"Laura Wright effectively brings together postcolonial and ecocritical readings strategies, even as she explores a wide range of postcolonial texts dealing with environmental issues. Her insightful close readings, elegant prose, and effective organization all contribute to making this a groundbreaking study in the emerging field of green postcolonialism."
—Byron Caminero-Santangelo, author of Joseph Conrad: Reading Postcolonial Intertextuality
"Laura Wright offers us wonderful new ways of synthesizing the burgeoning but hitherto distinct fields of postcolonial studies, ecocriticism, and animal studies. Wright deftly negotiates this new turf, analyzing the main conceptual innovations and demonstrating, through smart readings, just what a new environmental-postcolonial-animal studies approach to literature can deliver."
"Wilderness into Civilized Shapes offers elegant readings of a diverse range of texts as the bedrock from which it is able to articulate significant complications and paradigm shifts to the field of ecocritical inquiry. Wright's conclusion. . .establishes just what is at stake politically and culturally in postcolonial ecocritical efforts. This is a fitting open-end to an excellent, expansive example of what can be accomplished in the field."
—Chris Campbell, Safundi
"[Laura Wright] invites complex understandings of the relationship between textual representation of voice and subaltern subjectivity. . . .[Her] refusal to accept singular perspectives, both theoretical and analytic, reveals a desire to venerate the interconnectedness of peoples, species, and ecosystems."
—Madison P. Jones, ISLE
"[T]his book represents a valuable contribution to the emerging field of postcolonial environmental criticism."

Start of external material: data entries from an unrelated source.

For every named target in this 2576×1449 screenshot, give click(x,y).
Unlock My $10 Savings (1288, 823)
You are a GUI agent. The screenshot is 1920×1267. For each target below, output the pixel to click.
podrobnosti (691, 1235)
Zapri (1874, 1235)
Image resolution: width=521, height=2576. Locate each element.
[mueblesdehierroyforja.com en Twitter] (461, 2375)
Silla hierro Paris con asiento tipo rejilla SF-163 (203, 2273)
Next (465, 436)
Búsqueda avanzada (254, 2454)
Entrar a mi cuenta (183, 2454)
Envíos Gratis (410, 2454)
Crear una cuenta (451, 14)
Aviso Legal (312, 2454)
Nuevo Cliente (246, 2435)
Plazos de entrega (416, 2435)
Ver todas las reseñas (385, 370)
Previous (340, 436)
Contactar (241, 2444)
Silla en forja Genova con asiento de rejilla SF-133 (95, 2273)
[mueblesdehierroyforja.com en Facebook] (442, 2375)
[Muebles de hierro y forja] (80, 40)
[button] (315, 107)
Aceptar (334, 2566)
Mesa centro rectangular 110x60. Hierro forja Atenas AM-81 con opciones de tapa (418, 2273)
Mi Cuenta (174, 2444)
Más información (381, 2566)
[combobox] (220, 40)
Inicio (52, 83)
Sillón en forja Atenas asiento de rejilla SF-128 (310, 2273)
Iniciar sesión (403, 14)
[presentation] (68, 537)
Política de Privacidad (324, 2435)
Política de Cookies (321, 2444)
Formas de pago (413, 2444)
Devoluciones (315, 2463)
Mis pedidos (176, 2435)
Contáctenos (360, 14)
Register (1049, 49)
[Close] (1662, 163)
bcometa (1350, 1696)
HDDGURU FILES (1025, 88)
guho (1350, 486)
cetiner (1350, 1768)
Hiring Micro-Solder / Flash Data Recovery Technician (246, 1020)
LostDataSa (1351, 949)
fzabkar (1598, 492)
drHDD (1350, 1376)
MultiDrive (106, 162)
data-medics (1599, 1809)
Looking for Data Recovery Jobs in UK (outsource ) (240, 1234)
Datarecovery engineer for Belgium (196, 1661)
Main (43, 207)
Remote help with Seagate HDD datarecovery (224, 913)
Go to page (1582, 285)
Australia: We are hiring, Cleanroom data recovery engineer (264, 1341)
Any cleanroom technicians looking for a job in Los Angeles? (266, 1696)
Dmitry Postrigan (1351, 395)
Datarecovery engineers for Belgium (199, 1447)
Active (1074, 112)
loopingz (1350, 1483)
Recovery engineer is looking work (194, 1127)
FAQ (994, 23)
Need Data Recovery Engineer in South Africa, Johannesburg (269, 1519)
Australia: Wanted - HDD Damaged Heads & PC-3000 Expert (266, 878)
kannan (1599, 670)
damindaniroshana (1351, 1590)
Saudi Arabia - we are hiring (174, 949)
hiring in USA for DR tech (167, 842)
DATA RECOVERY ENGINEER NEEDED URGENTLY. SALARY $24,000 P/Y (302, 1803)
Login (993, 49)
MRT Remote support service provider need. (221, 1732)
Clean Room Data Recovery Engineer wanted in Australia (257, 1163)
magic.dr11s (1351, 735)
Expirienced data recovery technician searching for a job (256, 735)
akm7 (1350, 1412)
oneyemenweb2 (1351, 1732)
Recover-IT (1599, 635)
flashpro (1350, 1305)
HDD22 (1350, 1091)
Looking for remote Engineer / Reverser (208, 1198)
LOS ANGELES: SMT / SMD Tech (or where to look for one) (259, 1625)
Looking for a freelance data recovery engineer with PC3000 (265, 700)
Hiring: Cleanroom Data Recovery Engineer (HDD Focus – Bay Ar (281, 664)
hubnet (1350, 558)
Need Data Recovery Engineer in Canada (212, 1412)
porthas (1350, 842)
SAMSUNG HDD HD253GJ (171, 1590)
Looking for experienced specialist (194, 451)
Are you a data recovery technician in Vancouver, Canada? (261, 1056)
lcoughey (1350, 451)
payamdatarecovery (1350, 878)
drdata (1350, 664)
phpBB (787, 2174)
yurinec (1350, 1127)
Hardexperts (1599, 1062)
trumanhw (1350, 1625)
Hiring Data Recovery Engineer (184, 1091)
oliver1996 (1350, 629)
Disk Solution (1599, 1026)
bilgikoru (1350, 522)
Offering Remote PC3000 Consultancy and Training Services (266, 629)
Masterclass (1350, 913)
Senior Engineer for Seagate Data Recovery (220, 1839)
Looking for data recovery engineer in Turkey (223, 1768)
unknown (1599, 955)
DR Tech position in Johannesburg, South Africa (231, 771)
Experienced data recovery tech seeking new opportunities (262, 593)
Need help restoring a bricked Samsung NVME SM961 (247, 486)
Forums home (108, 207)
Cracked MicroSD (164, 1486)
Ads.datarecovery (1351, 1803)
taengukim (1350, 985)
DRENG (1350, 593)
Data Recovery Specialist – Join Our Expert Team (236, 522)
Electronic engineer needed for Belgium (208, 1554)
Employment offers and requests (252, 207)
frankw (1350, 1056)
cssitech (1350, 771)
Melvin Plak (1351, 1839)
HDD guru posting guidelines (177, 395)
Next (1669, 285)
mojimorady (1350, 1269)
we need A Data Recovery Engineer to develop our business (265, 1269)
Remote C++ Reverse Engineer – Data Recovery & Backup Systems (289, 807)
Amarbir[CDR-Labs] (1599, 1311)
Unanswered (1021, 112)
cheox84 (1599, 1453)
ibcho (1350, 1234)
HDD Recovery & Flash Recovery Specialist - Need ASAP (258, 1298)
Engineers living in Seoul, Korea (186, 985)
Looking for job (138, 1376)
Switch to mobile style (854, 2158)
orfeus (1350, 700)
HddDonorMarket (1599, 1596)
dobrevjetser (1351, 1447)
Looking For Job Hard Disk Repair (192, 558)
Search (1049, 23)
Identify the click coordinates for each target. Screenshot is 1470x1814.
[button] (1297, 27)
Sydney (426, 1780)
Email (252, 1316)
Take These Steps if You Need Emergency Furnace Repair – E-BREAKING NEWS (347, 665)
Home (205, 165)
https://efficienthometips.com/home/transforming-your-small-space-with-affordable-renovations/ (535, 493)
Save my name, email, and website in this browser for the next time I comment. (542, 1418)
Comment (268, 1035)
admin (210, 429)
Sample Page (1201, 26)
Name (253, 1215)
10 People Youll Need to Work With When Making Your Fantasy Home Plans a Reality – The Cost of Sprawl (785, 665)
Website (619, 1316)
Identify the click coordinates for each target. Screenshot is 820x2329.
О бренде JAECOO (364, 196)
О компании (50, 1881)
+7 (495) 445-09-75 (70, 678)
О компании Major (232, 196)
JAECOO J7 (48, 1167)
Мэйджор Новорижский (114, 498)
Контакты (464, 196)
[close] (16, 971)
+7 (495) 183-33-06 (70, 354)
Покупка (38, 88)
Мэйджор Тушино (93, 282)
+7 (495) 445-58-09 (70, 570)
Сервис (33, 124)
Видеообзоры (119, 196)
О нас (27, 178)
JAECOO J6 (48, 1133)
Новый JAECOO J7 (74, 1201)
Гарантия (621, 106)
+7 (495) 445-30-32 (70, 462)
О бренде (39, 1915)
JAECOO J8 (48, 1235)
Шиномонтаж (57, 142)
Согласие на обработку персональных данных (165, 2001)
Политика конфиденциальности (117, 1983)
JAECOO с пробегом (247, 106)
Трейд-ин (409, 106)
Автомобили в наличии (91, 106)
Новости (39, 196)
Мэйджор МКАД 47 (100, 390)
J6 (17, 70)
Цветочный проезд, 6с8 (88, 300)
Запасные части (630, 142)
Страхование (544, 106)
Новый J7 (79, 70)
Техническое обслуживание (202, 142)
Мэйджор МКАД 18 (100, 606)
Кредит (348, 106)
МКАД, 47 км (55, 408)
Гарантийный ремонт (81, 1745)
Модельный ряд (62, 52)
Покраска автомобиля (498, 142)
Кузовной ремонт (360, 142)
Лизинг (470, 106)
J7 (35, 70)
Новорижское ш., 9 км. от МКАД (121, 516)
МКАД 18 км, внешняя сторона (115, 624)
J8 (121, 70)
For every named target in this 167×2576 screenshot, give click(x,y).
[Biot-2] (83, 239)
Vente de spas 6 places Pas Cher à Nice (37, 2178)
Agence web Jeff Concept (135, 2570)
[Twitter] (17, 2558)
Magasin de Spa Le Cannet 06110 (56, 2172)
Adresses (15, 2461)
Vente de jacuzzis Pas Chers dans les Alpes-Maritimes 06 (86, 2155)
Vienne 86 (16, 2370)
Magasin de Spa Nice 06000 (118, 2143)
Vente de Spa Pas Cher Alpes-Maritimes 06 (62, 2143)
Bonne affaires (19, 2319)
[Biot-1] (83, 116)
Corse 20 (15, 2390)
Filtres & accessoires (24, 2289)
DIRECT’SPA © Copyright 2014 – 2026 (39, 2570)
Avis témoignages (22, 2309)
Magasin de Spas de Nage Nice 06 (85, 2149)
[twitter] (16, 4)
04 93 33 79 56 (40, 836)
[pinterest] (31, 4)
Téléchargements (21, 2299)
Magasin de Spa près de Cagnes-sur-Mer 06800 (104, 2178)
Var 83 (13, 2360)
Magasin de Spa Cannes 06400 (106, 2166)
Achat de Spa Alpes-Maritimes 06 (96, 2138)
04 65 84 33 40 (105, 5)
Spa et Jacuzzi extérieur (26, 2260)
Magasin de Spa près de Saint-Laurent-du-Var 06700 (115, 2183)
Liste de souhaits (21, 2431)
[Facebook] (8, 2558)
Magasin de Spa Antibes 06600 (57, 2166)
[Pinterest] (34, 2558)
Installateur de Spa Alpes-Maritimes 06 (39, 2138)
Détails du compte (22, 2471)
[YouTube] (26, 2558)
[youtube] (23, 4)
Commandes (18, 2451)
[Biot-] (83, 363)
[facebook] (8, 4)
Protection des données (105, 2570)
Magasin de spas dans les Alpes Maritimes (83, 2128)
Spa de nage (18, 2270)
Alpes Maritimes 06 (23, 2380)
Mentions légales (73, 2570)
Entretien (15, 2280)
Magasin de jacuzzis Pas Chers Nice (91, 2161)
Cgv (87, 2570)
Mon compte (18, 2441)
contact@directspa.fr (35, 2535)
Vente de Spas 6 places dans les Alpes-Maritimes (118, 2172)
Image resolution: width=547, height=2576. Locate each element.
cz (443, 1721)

—Sharae Deckard, Green Letters
Laura Wright explores the changes brought by colonialism and globalization as depicted in an array of international works of fiction in four thematically arranged chapters. She looks first at two traditional oral histories retold in modern novels, Zakes Mda’s The Heart of Redness (South Africa) and Ngugi wa Thiong’o’s Petals of Blood (Kenya), that deal with the potentially devastating effects of development, particularly through deforestation and the replacement of native flora with European varieties. Wright then uses J. M. Coetzee’s Disgrace (South Africa), Yann Martel’s Life of Pi (India and Canada), and Joy Williams’s The Quick and the Dead (United States) to explore the use of animals as metaphors for subjugated groups of individuals. The third chapter deals with India’s water crisis via Arundhati Roy’s activism and her novel, The God of Small Things. Finally, Wright looks at three novels—Flora Nwapa’s Efuru (Nigeria), Keri Hulme’s The Bone People (New Zealand), and Sindiwe Magona’s Mother to Mother (South Africa)—that depict women’s relationships to the land from which they have been dispossessed.
Throughout Wilderness into Civilized Shapes, Wright rearticulates questions about the role of the writer of fiction as environmental activist and spokesperson, the connections between animal ethics and environmental responsibility, and the potential perpetuation of a neocolonial framework founded on western commodification and resource-based imperialism.